You can see that there is wide variability in the splits among the swimmers, and what appears to be a slight trend toward slower split times.

Linear regression of average split time¶

We will assume that the swimmers slow down in a linear fashion over the course of the 800 m event. The slowdown per split is then the slope of the mean split time versus split number plot. Perform a linear regression to estimate the slowdown per split and compute a pairs bootstrap 95% confidence interval on the slowdown. Also show a plot of the best fit line.

Note: We can compute error bars for the mean split times and use those in the regression analysis, but we will not take those into account here, as that is beyond the scope of this course.

In [19]:

# Perform regression
slowdown, split_3 = np.polyfit(split_number, mean_splits, 1)

# Compute pairs bootstrap
bs_reps, _ = dcst.draw_bs_pairs_linreg(split_number, mean_splits, size=10000)

# Compute confidence interval
conf_int = np.percentile(bs_reps, [2.5, 97.5])

# Plot the data with regressions line
_ = plt.plot(split_number, mean_splits, marker='.', linestyle='none')
_ = plt.plot(split_number, slowdown * split_number + split_3, '-')

# Label axes and show plot
_ = plt.xlabel('split number')
_ = plt.ylabel('split time (s)')

# Print the slowdown per split
print("""
mean slowdown: {0:.3f} sec./split
95% conf int of mean slowdown: [{1:.3f}, {2:.3f}] sec./split""".format(
    slowdown, *conf_int))

mean slowdown: 0.065 sec./split
95% conf int of mean slowdown: [0.052, 0.079] sec./split

There is a small (about 6 hundreths of a second), but discernible, slowdown per split. We'll do a hypothesis test next.

Hypothesis test: are they slowing down?¶

Now we will test the null hypothesis that the swimmer's split time is not at all correlated with the distance they are at in the swim.

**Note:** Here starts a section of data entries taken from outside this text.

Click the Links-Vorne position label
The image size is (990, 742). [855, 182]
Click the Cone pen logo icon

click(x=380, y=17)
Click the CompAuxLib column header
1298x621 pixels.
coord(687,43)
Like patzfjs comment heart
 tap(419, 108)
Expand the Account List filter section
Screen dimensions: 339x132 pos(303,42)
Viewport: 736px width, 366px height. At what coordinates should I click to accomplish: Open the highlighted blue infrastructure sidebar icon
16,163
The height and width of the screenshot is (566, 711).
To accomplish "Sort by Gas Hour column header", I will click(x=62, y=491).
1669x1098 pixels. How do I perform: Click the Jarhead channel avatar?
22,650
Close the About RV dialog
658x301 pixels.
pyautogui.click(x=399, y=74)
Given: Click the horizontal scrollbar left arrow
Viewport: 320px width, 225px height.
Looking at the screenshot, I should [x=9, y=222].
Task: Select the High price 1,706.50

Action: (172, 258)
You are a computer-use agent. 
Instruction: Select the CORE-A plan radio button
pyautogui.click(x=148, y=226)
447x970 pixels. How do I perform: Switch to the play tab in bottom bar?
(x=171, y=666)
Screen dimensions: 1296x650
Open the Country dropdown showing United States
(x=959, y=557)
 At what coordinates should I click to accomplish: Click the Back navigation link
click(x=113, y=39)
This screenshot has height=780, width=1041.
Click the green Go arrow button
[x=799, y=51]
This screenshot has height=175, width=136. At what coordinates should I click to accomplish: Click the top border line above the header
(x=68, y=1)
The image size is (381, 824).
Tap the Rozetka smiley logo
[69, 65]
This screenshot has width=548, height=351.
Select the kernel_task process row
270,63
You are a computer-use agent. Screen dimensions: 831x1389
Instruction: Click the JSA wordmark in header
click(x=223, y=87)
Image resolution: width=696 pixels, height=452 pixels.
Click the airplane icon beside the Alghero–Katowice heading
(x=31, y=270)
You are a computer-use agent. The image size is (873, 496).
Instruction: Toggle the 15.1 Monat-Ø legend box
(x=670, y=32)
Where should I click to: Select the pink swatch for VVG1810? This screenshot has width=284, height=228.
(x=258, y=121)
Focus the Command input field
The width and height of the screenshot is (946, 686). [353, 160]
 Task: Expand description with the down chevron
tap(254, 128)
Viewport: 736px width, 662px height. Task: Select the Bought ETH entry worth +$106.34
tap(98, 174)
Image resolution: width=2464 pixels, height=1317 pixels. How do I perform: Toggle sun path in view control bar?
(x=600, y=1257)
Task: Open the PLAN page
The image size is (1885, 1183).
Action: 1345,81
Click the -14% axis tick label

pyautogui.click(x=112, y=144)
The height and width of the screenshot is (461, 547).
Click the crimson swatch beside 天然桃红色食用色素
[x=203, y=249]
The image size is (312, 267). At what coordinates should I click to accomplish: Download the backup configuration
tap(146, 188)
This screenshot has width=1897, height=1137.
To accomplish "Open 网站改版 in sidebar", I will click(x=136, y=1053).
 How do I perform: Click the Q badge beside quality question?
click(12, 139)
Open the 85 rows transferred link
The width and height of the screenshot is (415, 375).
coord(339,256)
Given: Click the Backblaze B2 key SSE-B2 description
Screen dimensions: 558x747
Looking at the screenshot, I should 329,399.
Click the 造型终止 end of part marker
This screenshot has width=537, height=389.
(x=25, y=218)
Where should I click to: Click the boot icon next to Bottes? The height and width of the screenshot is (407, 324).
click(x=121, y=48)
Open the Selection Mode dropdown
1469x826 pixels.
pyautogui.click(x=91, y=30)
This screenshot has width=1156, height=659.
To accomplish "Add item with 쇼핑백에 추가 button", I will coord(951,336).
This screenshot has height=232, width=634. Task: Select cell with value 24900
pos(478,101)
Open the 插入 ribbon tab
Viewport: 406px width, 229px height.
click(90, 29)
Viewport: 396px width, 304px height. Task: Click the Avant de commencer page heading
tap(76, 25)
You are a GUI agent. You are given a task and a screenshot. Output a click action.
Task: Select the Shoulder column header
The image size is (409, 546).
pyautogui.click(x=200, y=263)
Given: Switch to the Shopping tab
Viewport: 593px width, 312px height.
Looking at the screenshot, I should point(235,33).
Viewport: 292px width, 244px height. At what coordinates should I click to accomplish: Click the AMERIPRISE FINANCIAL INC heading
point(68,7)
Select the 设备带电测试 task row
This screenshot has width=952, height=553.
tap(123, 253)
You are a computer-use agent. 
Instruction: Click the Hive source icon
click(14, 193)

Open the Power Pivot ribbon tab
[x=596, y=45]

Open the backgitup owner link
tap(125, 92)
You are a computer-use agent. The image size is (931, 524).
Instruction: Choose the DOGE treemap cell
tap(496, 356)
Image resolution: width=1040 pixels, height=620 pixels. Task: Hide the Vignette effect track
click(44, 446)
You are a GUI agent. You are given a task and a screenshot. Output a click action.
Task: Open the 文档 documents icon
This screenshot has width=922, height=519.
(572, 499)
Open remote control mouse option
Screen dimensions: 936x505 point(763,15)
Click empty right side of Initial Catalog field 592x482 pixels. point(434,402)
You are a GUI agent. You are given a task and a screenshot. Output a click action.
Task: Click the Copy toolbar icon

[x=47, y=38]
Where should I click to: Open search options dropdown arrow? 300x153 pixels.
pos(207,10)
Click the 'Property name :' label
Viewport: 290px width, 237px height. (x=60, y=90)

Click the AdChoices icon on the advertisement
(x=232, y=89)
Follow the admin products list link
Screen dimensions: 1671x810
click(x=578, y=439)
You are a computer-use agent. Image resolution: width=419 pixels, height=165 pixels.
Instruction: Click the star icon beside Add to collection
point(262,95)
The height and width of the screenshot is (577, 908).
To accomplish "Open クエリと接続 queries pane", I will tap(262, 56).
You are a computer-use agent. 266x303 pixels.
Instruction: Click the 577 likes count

We will use the Pearson correlation coefficient (computed using dcst.pearson_r()) as the test statistic.

In [18]:

# Observed correlation
rho = dcst.pearson_r(split_number, mean_splits)

# Initialize permutation reps
perm_reps_rho = np.empty(10000)

# Make permutation reps
for i in range(10000):
    # Scramble_split number array
    scrambled_split_number = np.random.permutation(split_number)
    
    # Compute the Pearson correlation coefficient
    perm_reps_rho[i] = dcst.pearson_r(scrambled_split_number, mean_splits)
    
# Compute and print p-value
p_val = np.sum(perm_reps_rho >= rho) / 10000
print('p =', p_val)

p = 0.0

The tiny effect is very real! With 10,000 replicates, we never got a correlation as big as observed under the hypothesis that the swimmers do not change speed as the race progresses. In fact, I did the test with a million replicates, and still never got a single replicate as big as the observed Pearson correlation coefficient.